■ Exercise prompt
Render the records from the line containing "Open the Plugins sidebar icon" through the line containing "The image size is (960, 630). (x=574, y=470)" as a two-column CSV with the headers "task" and "answer". Give one row per record, with its text and its answer each in a single quoted field and line breaks turned into spaces.

# START OF Task data

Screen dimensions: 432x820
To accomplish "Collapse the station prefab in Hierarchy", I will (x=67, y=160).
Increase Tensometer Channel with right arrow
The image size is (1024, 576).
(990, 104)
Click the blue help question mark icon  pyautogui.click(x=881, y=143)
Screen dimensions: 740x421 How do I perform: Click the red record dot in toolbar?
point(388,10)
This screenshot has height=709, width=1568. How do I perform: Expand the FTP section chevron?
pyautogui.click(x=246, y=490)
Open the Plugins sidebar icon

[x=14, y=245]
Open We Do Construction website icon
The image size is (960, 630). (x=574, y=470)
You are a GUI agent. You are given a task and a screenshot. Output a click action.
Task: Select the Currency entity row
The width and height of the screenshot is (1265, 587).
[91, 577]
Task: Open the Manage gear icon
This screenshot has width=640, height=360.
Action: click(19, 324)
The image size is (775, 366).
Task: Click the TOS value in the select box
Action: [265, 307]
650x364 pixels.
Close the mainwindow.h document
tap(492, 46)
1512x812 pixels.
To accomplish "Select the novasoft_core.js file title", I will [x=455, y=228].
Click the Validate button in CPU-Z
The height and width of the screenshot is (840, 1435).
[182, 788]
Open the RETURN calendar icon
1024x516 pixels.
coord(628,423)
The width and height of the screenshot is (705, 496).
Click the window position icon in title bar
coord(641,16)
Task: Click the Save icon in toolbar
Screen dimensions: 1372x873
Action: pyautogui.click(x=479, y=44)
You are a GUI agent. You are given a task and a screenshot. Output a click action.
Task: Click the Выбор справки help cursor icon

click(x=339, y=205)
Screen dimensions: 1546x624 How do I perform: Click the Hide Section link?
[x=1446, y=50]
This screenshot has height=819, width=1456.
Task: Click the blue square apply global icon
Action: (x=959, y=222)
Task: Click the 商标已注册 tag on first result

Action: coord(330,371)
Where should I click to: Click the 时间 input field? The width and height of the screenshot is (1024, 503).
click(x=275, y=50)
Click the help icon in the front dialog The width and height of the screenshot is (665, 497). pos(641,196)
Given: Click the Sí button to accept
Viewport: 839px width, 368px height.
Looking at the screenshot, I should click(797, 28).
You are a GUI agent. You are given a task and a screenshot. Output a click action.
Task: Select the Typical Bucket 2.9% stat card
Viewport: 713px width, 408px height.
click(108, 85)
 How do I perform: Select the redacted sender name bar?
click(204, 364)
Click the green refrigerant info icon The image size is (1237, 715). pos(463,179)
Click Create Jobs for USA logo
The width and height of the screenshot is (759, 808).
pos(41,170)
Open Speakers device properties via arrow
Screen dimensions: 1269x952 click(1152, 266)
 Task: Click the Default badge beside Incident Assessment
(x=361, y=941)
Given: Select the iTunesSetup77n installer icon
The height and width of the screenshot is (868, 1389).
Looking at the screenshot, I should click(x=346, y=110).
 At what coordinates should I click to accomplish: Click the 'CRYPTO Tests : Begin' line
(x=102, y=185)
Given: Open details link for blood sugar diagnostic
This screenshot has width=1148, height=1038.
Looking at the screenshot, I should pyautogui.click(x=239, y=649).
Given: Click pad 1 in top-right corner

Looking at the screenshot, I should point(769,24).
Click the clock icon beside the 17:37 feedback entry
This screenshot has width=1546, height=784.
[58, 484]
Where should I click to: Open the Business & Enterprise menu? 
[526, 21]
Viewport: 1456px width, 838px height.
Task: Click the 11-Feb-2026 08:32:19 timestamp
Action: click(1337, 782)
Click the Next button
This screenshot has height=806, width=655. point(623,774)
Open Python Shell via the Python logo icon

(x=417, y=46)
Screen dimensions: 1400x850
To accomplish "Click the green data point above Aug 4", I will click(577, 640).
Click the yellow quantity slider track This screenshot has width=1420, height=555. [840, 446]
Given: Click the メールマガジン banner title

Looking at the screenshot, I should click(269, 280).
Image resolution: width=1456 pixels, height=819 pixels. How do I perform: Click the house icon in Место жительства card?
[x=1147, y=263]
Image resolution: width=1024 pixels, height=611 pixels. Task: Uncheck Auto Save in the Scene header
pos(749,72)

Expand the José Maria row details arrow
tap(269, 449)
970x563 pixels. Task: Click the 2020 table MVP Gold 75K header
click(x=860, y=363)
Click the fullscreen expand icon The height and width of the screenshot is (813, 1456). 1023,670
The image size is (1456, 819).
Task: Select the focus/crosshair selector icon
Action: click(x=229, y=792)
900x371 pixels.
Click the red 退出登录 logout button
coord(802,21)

# END OF Task data

■ Result of the exercise
task,answer
"Open the Plugins sidebar icon","[x=14, y=245]"
"Open We Do Construction website icon","The image size is (960, 630). (x=574, y=470)"